On social media, plenty of vaccine selfies have come from people who are happy to share their vaccination status. But not everyone is as eager. “For other people, they’re more reserved,” says Blais Comeau. “They want to wait and see. They feel that there may be risks involved.”
This social minefield can be a lot to deal with, so here’s seven tips to help navigate any vaccination interaction.
1 Consider who this person is to you
If you want to know whether someone’s gotten a shot (or two) yet, it’s worth considering what type of relationship you have with the person. Are they colleague, friend or family? “Could they interpret this question as friend or foe?” Blais Comeau asks. “Could there be negative consequences to me asking that question, to the status of my current relationship?”
2 Figure out why you want to know
If you’re just asking out of curiosity, Blais Comeau says it’s typically not worth it. But some situations warrant vaccine questions—if you’re meeting up with someone in person, spending a lot of time in a room with someone or if your child’s going on a play date. “You're going to ask yourself, Am I asking out of curiosity, or am I being cautious?” Blais Comeau explains. “And if it’s out of curiosity, is it worth it?”
3 Get it out there early
For some people, going to meet up in public for a drink will warrant caution, while others may screen people attending a party at their house. “You should certainly do it ahead of time if you are invited or if you are inviting. Some people it won't matter to them, some people it will,” says Blais Comeau. “And if you are inviting and you want to make sure everybody in attendance is vaccinated, you can choose to do that.
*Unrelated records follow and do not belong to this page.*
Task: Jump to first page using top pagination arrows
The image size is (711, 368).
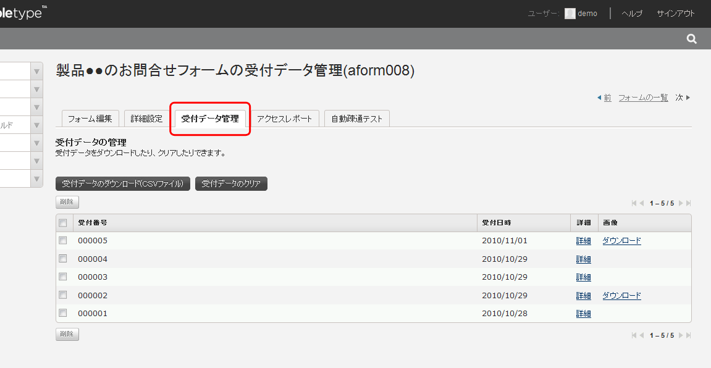Action: click(x=633, y=203)
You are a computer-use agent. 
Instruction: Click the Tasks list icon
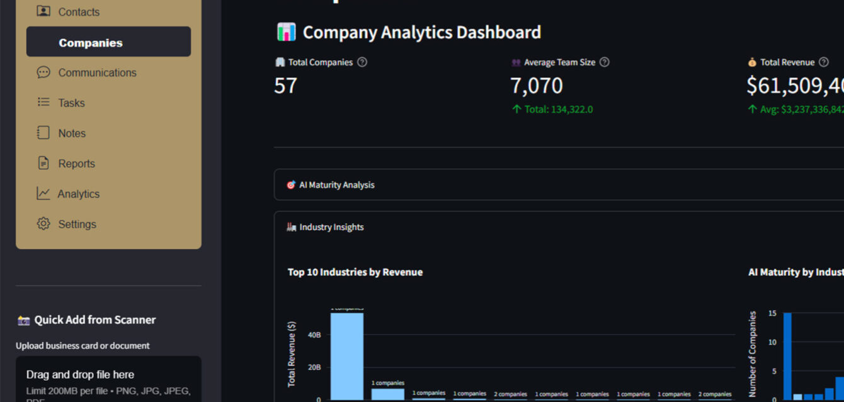click(x=43, y=102)
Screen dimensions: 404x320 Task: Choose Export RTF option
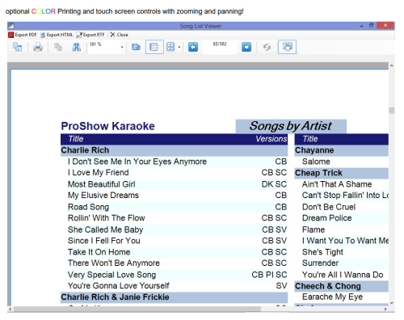(90, 35)
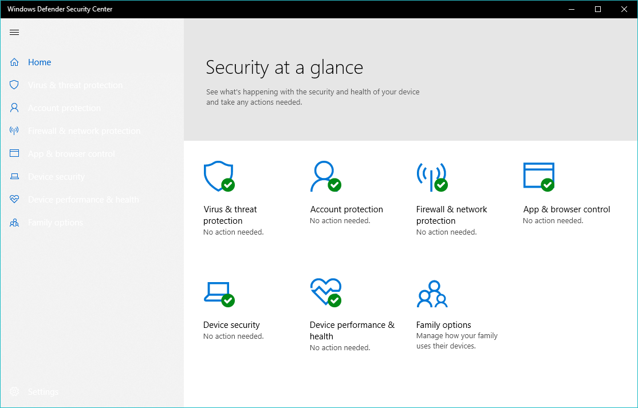This screenshot has height=408, width=638.
Task: Click the Virus & threat protection shield tile icon
Action: coord(219,176)
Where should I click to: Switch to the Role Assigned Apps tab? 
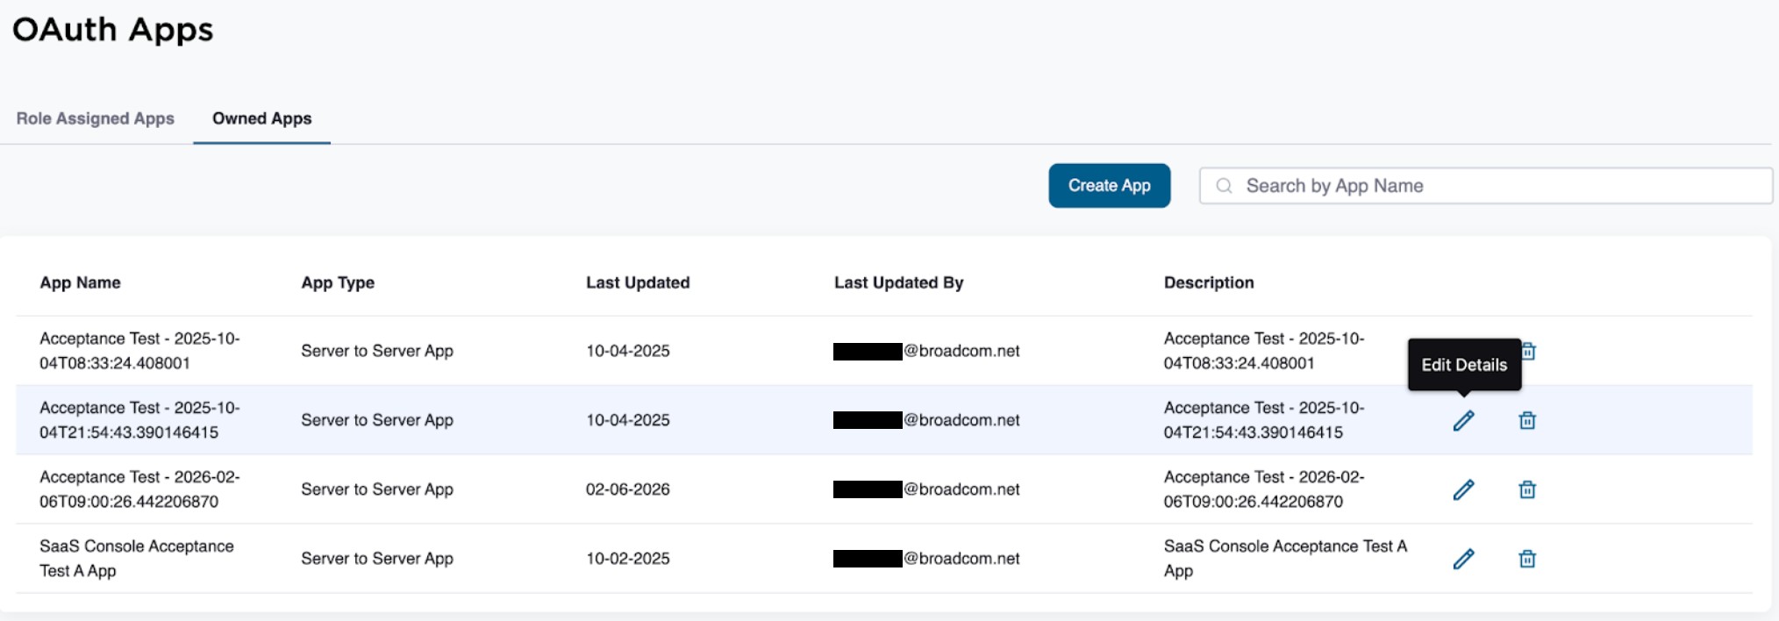[x=96, y=118]
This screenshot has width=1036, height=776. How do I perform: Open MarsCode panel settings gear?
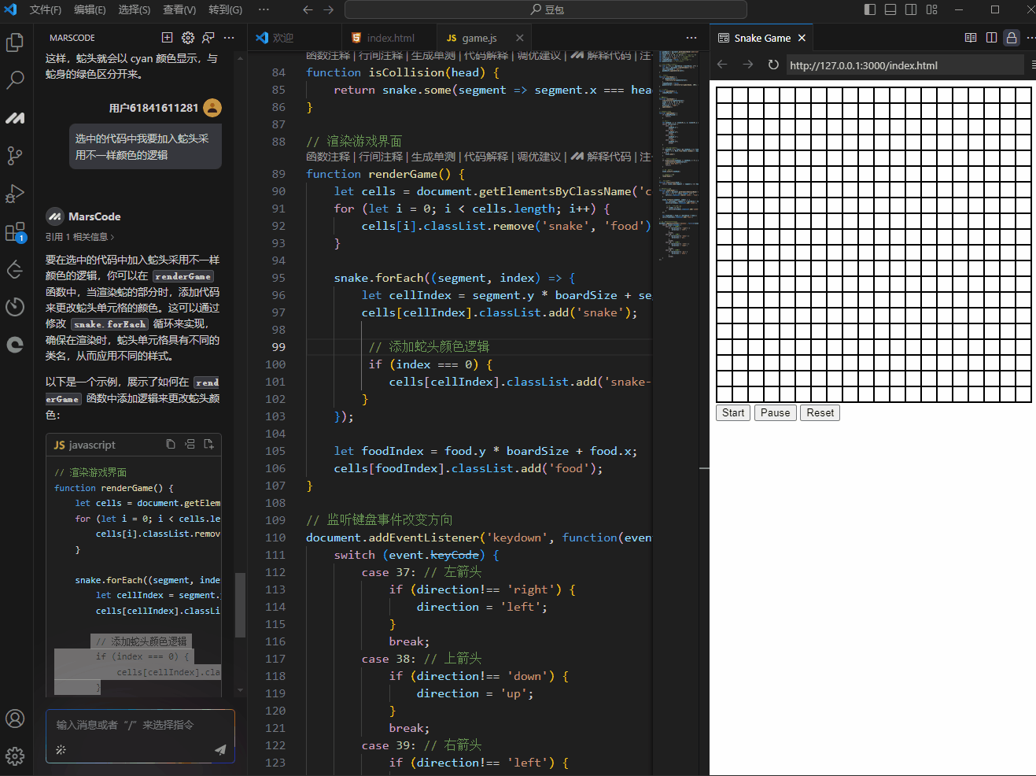pyautogui.click(x=188, y=38)
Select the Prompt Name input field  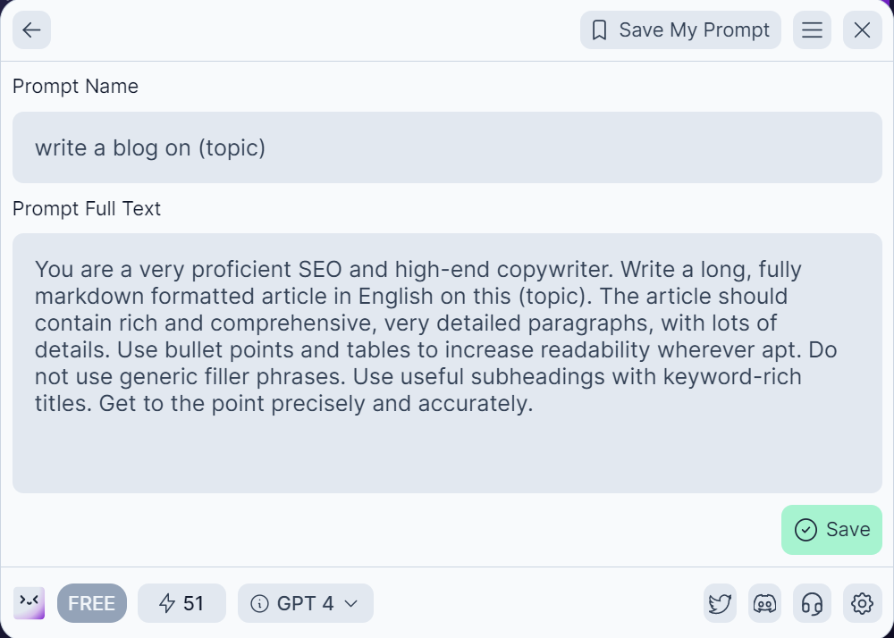pyautogui.click(x=447, y=147)
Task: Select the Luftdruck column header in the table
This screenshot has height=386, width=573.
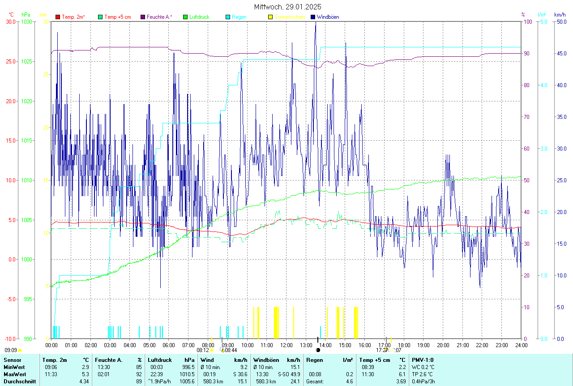Action: (160, 360)
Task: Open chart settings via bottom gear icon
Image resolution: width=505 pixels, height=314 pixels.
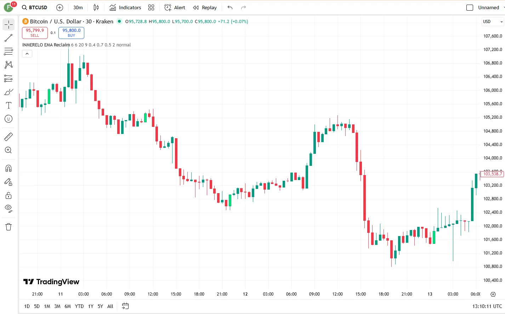Action: [x=493, y=294]
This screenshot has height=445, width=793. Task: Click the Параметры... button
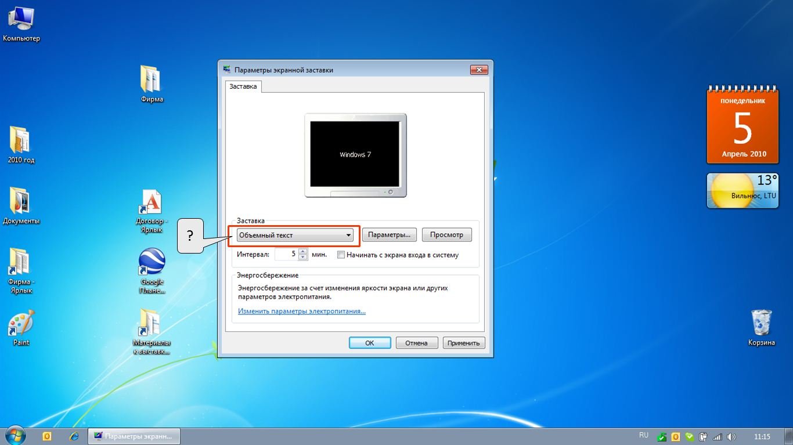(x=390, y=235)
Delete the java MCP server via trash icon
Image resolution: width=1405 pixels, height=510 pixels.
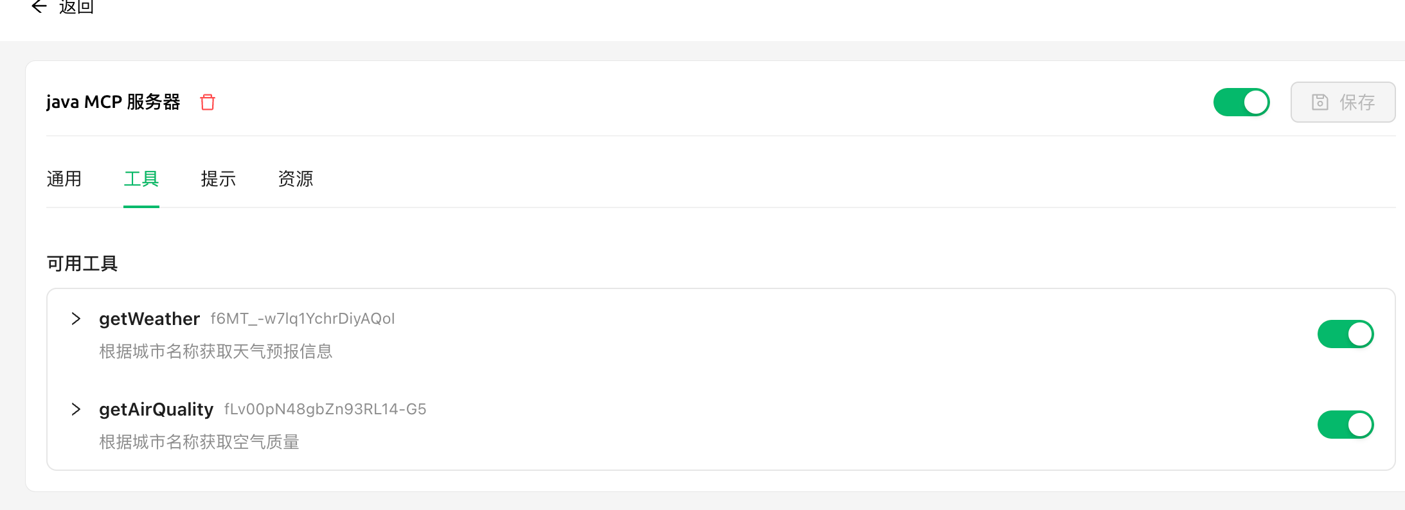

Your house, your rules.”
4 Take the lead
If you encounter a situation where someone isn’t being up front, Blais Comeau recommends telling someone your own vaccination status first and seeing how they react. “When you volunteer your status, then you observe,” she says. “Observe body language, observe the eyes. Are they smiling? How are they reacting? Are they pushing away?” If they still don’t seem eager to talk, Blais Comeau says you can push further by talking about things like the current guidelines and reopening, whether you want to travel when permitted, or about reaching population immunity.
5 Hear them out
If someone says they’re waiting to get vaccinated, don’t jump to conclusions. “Approach it from a perspective of empathetic curiosity, empathetic understanding. ‘Tell me more. Why are you choosing to wait?’ And just hear what the person has to say,” Blais Comeau says. “Maybe every year, they used to get the flu shot and they were sick three years in a row. So they're afraid that they will probably be quite ill from it.”
6 Agree to disagree
When it comes down to it, there may be some people who just don’t want to get vaccinated, or don’t want to talk about it. “The most important thing here is to announce that you're ready to agree to disagree because you value the relationship.” says Blais Comeau. “And everybody has a right to their opinion.”
7 Don’t preach
While agreeing to disagree may not be easy, Blais Comeau says there are other consequences for those who choose not to get a shot, like continued restrictions on travel. “It is difficult, but people still have a right to refuse this,” she says. ”Unless they want to travel. Some countries are going to say you have to have it and you can't go, and that's the consequence for that person. But it's not up to us to shame, to preach.”